Most people talk about “getting better at prompting” as if the goal were to discover a perfect incantation that unlocks the model’s intelligence. That framing misses the actual control surface we have.
A modern LLM call is stateless. It does not remember your repo, your last run, or what you meant five minutes ago. It only sees what you send this time. The “context window” is not a mystical entity; it’s the tokens in the request: instructions, the plan, tool outputs, snippets of files, diffs, logs—everything the model can condition on.
Once that clicks, a blunt conclusion follows:
For a fixed model, performance is a function of context quality—because context is the only thing the agent can actually control at inference time.
Everything else—tools, planning mode, subagents, “agentic coding”—is downstream of one thing: repeatedly producing higher-quality context windows.
This is what I call hill climbing context.
Hill climbing is just iterating uphill until progress stops.

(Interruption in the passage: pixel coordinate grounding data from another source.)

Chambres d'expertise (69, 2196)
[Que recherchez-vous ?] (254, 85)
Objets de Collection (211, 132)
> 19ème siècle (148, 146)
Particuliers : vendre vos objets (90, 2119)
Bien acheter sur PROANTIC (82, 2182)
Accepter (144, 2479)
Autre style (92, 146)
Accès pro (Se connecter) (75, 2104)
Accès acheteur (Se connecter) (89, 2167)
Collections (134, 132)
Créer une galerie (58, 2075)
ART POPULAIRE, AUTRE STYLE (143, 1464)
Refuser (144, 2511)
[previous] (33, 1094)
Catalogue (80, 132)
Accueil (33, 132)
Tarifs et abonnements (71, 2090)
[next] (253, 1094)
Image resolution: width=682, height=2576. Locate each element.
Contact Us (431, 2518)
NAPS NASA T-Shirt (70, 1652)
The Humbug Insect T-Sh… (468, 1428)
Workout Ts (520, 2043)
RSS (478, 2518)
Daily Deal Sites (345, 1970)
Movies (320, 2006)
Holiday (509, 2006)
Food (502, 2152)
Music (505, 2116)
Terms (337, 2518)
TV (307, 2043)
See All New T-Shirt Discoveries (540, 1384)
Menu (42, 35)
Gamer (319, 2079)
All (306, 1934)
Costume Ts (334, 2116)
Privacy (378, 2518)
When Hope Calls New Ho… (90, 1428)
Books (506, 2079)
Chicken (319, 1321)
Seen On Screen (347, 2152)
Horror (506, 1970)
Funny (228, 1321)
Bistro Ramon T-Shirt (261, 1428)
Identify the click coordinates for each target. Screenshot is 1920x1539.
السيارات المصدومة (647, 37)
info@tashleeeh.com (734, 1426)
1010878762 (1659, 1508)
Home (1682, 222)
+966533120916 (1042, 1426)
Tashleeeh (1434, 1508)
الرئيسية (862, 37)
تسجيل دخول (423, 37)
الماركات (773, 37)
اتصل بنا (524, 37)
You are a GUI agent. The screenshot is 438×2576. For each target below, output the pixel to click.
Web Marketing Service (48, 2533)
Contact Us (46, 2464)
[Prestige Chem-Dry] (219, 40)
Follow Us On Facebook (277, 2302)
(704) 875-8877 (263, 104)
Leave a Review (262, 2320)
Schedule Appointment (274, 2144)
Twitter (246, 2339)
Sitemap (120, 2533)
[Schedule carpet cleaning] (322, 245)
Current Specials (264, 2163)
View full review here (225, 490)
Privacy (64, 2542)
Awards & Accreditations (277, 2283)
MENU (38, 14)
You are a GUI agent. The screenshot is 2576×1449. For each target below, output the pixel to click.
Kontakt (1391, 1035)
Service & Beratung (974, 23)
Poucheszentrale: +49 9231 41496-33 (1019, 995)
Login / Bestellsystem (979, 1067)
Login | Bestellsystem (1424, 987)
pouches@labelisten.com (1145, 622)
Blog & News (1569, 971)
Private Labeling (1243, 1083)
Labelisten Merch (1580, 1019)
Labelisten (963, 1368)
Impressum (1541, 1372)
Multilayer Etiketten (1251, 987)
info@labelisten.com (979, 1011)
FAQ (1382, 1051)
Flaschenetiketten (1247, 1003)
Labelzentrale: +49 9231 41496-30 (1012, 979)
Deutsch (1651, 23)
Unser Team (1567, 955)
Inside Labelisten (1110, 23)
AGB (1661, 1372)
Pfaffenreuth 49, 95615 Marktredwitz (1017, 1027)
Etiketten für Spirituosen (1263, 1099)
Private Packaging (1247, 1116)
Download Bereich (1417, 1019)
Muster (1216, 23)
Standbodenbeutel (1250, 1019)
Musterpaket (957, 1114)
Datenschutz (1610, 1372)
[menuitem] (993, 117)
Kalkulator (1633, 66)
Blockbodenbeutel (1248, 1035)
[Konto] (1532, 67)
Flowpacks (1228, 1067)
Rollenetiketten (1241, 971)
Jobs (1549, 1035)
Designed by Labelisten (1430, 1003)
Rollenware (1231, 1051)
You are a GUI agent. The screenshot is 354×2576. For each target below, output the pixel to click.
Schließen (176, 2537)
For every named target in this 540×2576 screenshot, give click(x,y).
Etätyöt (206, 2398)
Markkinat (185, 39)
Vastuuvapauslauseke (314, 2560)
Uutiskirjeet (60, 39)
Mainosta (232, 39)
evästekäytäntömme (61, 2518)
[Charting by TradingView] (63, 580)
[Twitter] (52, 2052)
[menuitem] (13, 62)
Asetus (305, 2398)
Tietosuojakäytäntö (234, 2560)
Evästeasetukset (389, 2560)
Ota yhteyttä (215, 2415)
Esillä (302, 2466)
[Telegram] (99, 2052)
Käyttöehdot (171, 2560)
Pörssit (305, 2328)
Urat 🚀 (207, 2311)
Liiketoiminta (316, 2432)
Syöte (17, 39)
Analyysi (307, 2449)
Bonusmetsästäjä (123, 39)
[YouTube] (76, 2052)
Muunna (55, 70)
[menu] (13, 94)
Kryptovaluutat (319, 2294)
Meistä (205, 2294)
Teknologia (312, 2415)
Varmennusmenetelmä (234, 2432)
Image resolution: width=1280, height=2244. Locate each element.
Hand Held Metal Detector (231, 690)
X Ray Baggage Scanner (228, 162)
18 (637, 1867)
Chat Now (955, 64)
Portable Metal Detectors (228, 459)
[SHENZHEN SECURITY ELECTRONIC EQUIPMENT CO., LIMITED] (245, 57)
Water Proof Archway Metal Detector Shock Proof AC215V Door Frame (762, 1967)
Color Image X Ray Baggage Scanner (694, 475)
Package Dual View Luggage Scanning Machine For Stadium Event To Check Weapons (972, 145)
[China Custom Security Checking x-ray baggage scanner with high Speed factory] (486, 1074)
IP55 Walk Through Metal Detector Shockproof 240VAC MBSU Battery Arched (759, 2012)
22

There are two different “hills” worth separating:
This is the common loop: generate something, critique it, regenerate, repeat. UI iteration is the cleanest mental model: “polish… do better… do even better” until improvements plateau or regress.
This is the higher-order move. Instead of pushing the output uphill directly, push uphill on the substrate the model reasons over.
Not: “make it better.” But: “what information would make the next attempt obviously better?”
That shift sounds philosophical. It’s not. It’s mechanical. Context hill climbing is just doing context transformations in a feedback loop.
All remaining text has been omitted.